Work to be completed:
Report each line of the data that includes the word "computer".

Start of Records shown

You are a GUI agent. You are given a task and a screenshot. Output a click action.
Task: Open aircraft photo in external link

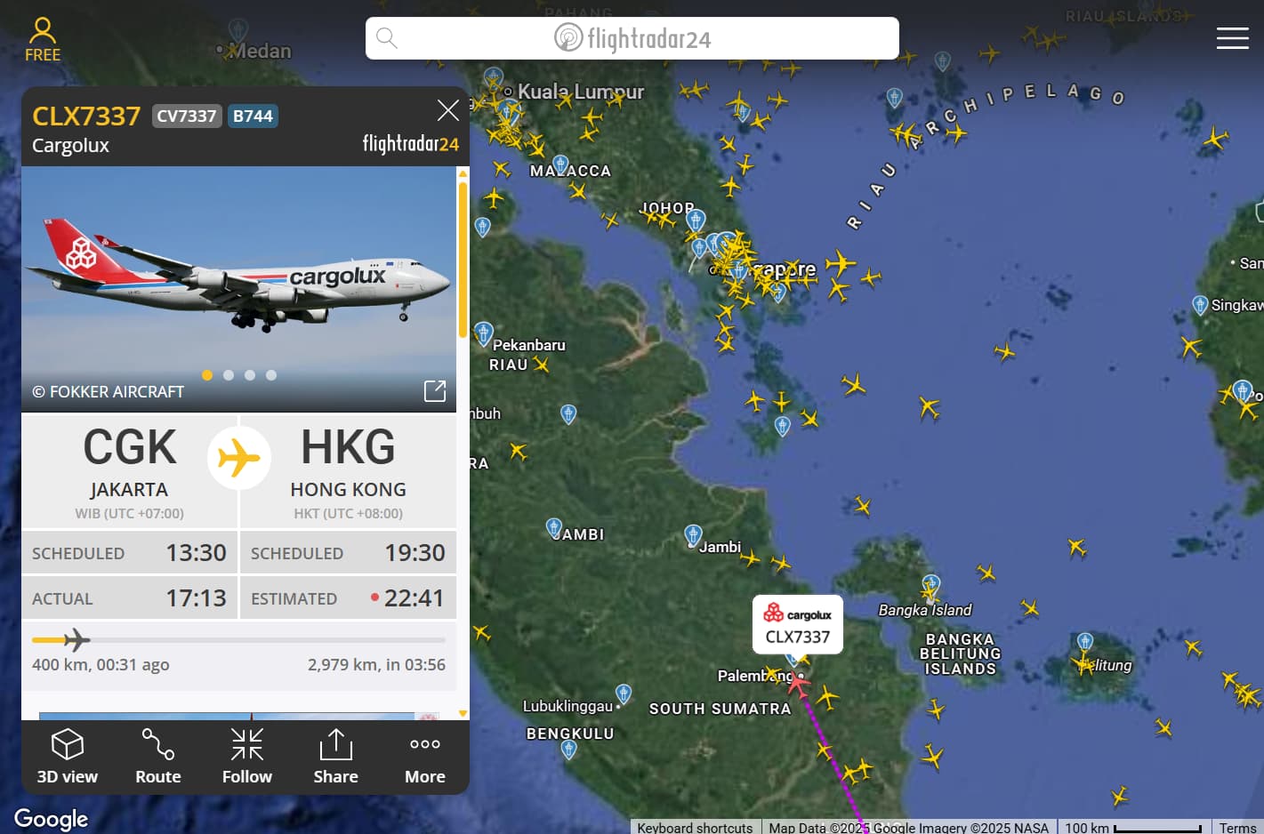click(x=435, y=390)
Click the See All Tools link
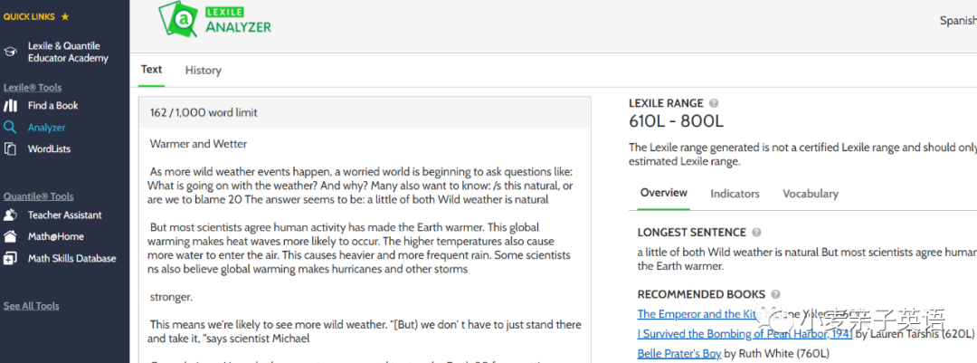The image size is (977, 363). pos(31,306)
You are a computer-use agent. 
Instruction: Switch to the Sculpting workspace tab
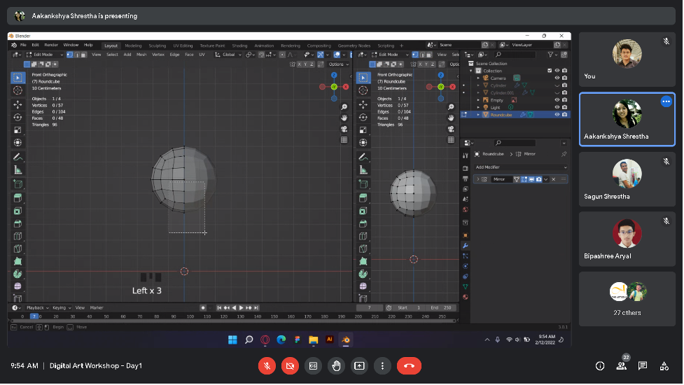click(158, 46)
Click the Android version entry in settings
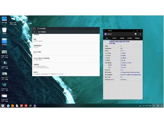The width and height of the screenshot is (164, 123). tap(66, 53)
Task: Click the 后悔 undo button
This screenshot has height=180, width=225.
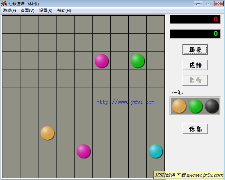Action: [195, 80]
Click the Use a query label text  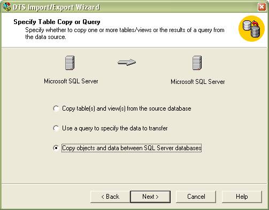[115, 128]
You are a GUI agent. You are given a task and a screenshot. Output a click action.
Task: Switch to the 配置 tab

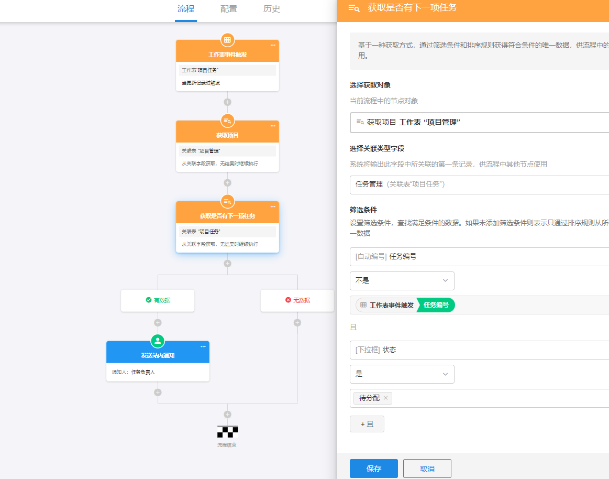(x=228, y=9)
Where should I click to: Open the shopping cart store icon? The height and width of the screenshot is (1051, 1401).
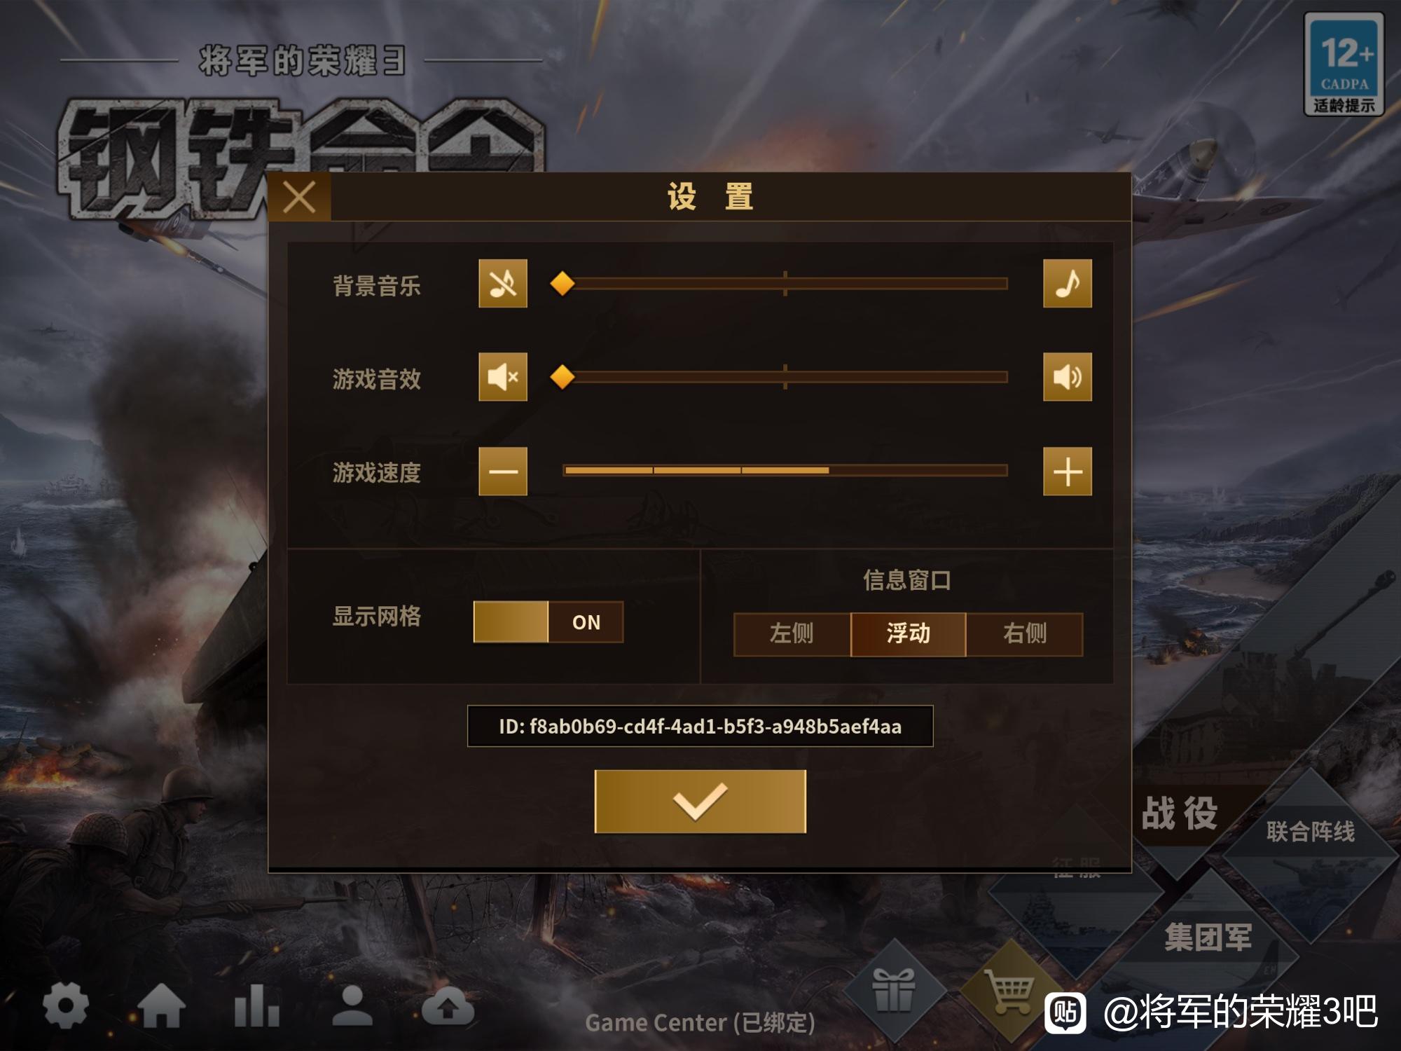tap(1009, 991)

End of Records shown
Start of Records shown

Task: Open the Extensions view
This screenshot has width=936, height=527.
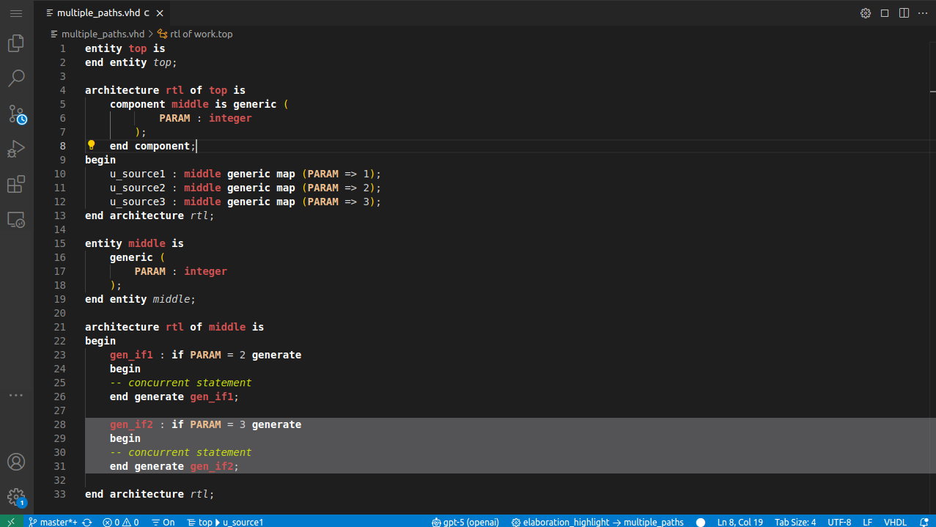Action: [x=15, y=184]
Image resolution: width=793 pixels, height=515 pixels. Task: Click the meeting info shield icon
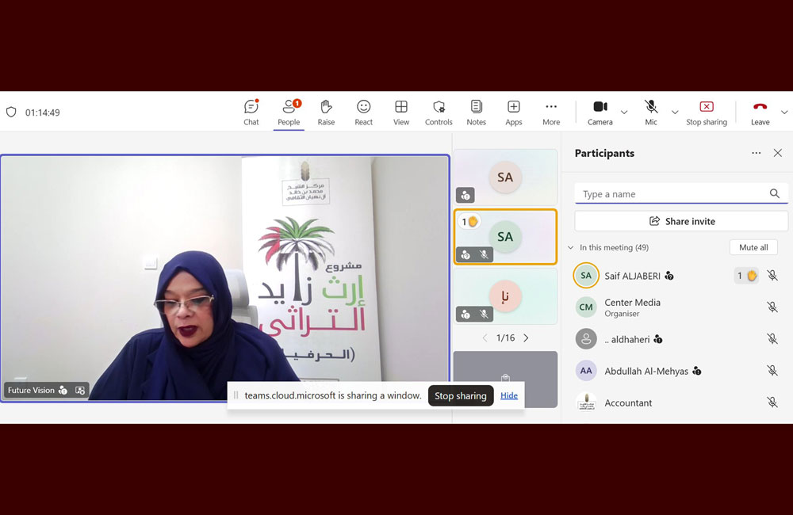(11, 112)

End of Records shown
Start of Records shown

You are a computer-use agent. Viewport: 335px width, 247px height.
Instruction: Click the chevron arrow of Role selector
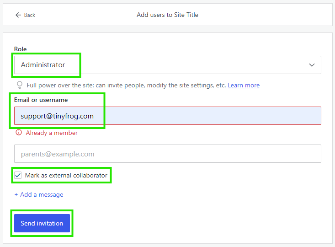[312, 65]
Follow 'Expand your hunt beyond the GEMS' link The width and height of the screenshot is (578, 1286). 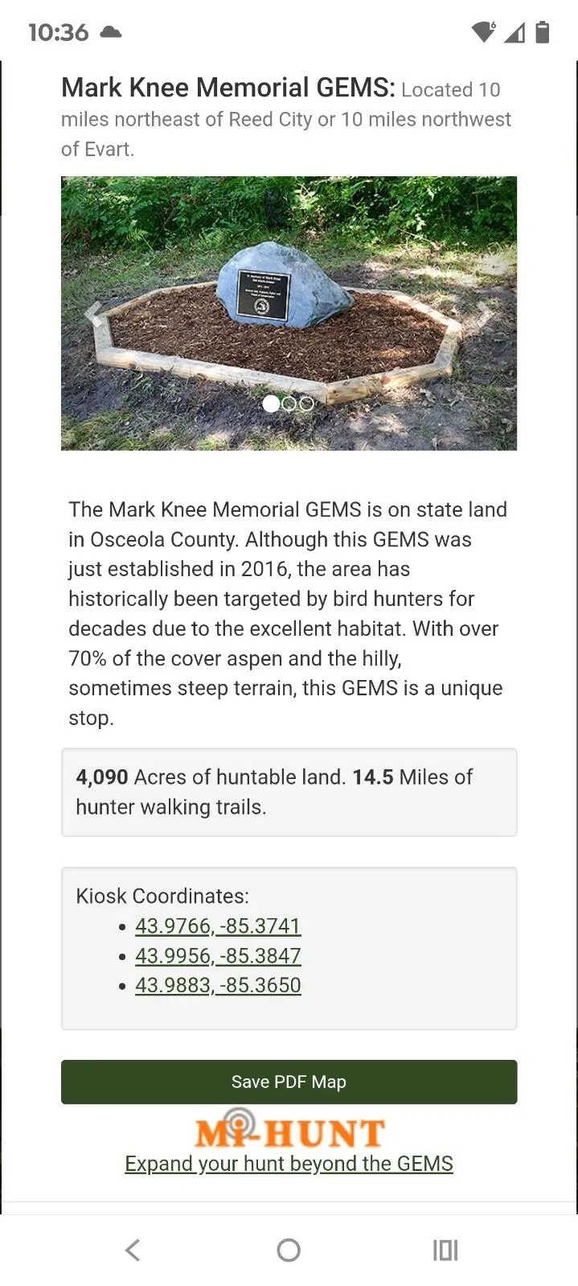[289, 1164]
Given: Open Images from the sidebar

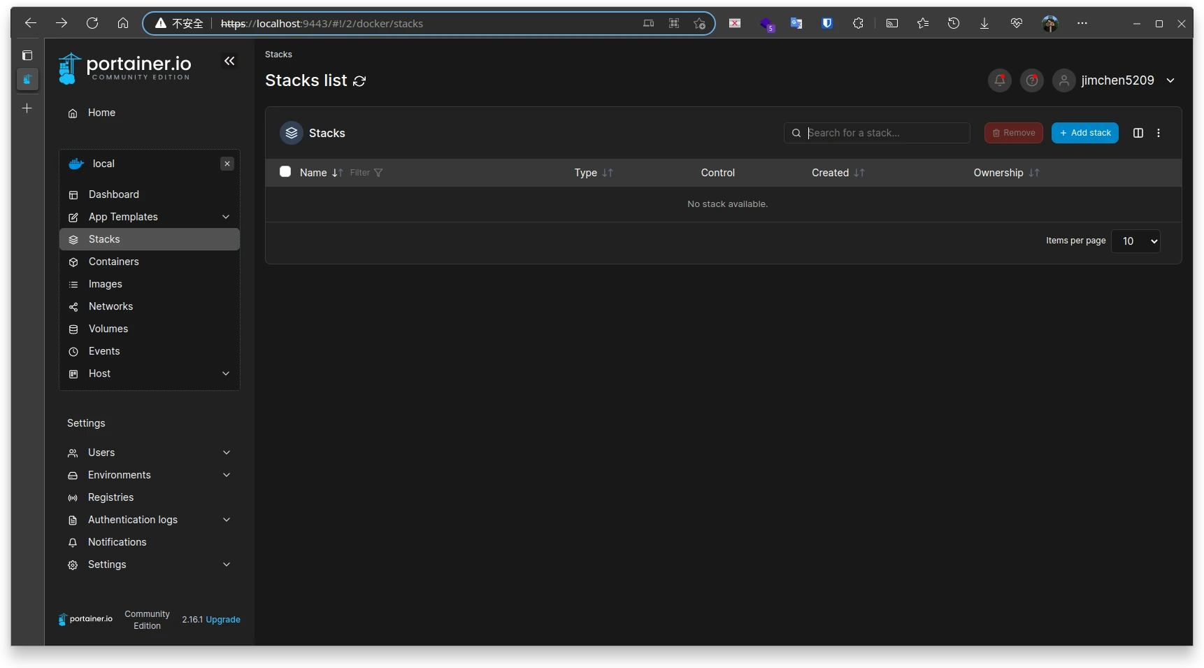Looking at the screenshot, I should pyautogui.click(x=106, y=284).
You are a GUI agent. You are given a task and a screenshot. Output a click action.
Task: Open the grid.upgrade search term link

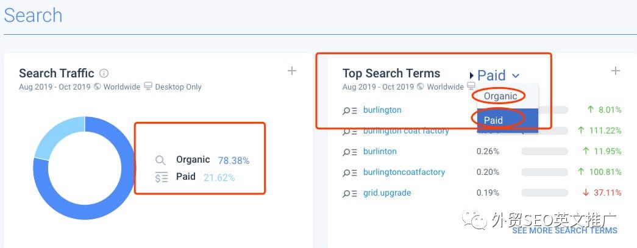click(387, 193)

End of Records shown

Answer for this exercise:
You are a computer-use agent. 
You are a computer-use agent. Viewport: 335px width, 247px height.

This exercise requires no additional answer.